This is a type of rice porridge eaten in many Asian countries. In different parts of China, rice congee is enjoyed sweet or savory. Congee is also common as breakfast food in many places, such as Japan, Hong Kong, Singapore, and Malaysia.
INGREDIENTS | SERVES 2
1 cup long-grain white rice
3 to 4 cups water, according to desired consistency
Rinse rice well by gently swirling the rice in the cooker pot with 2 or 3 changes of cold water. Drain rice.
Add 3 to 4 cups water to the pot, cover, and set to Cook. When you hear the rice cooker making noises and see over-bubbling of fluid at the lid, lift up the rice cooker cover, stir the congee, and continue to cook for about 15 minutes with rice cooker lid tilted slightly to vent the steam pressure.
Continue cooking and adjust water amount depending on whether you prefer thick or soupy rice congee.

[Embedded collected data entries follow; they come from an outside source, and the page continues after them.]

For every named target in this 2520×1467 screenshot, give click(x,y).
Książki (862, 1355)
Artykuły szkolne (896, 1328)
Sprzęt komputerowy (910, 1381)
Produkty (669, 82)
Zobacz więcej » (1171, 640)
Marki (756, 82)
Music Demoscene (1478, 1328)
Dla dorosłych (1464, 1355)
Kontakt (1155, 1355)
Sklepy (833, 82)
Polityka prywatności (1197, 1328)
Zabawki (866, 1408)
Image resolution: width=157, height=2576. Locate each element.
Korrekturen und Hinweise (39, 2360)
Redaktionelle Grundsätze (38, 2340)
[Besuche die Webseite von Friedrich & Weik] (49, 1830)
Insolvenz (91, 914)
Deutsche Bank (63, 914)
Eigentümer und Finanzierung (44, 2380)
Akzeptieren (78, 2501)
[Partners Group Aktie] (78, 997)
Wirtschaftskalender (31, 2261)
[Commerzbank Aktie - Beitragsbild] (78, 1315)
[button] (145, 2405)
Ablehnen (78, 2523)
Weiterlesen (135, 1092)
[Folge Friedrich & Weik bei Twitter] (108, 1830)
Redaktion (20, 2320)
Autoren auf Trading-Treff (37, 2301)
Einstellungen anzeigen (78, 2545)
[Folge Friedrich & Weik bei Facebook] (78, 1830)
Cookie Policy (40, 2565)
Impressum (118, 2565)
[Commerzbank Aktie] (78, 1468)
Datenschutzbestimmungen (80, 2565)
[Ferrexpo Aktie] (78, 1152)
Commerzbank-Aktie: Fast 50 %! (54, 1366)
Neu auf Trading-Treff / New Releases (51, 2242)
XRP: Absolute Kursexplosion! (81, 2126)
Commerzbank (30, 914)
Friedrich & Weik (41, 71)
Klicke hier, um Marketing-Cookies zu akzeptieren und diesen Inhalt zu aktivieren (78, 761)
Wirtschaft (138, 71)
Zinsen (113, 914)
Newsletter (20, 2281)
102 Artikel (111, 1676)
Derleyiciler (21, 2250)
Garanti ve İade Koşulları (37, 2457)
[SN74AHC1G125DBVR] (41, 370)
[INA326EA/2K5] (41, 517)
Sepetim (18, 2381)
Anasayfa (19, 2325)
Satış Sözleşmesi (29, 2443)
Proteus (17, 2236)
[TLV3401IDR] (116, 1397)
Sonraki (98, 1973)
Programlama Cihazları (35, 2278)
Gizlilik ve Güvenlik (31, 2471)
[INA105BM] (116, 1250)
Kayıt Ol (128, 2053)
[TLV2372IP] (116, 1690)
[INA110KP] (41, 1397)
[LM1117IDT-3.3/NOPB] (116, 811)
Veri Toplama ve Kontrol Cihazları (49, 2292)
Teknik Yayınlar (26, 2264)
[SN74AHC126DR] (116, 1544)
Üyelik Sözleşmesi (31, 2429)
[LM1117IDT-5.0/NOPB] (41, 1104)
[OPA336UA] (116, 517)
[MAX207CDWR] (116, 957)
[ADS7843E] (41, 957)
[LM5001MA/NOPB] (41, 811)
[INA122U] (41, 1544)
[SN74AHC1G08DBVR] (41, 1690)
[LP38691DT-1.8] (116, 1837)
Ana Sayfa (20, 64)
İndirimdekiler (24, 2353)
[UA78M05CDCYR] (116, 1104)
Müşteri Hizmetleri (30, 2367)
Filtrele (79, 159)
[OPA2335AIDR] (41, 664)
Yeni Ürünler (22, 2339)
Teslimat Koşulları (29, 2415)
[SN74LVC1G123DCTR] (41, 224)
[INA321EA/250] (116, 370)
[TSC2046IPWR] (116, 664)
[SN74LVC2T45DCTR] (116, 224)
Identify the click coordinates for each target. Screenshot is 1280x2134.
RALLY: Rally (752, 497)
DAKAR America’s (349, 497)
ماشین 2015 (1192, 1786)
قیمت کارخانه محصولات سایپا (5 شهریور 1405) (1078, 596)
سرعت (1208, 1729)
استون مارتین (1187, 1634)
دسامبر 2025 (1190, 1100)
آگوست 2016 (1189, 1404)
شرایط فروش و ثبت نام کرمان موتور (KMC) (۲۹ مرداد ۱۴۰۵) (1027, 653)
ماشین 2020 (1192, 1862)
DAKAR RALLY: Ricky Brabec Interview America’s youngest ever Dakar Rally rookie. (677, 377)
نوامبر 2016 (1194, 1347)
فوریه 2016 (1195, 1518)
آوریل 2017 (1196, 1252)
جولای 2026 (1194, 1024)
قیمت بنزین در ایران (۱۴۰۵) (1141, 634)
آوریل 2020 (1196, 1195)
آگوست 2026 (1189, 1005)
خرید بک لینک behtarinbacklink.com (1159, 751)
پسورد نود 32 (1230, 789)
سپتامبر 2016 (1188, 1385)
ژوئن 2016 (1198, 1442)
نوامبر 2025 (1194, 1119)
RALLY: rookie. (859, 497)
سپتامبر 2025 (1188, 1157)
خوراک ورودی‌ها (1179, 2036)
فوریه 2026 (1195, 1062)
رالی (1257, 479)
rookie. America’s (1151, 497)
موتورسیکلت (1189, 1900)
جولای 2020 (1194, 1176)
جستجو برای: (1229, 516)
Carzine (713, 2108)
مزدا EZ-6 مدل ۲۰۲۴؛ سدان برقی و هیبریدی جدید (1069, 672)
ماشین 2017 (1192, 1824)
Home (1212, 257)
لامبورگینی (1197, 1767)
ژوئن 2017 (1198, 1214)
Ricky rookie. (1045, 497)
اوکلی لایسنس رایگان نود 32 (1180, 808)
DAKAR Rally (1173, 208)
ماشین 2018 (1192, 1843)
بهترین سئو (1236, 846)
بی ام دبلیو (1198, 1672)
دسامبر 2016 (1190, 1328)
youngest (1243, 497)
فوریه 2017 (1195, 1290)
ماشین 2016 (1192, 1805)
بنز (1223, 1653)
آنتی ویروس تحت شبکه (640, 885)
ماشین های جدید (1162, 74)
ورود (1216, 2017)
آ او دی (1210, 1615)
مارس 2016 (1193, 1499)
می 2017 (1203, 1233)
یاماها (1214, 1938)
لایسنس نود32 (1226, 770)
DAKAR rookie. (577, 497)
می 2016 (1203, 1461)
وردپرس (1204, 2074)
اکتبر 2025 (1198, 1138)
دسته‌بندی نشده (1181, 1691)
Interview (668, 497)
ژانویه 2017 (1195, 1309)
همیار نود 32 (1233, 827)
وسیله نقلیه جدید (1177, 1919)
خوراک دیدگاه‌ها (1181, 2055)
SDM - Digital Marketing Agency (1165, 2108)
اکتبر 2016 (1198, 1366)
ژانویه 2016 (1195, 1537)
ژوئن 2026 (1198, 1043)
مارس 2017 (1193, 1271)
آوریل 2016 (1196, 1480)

A Healthy Mix of Rice Grains
You can use different rice grains (red, brown, and white) when cooking rice or rice congee to introduce different flavors and texture. However, cooking two or more kinds of rice grains together can be challenging, as they will require different amounts of water and different cooking times. Combining grains is easier when making rice congee, because the proportions of rice and water are not as strict as they are for cooking rice used in other dishes.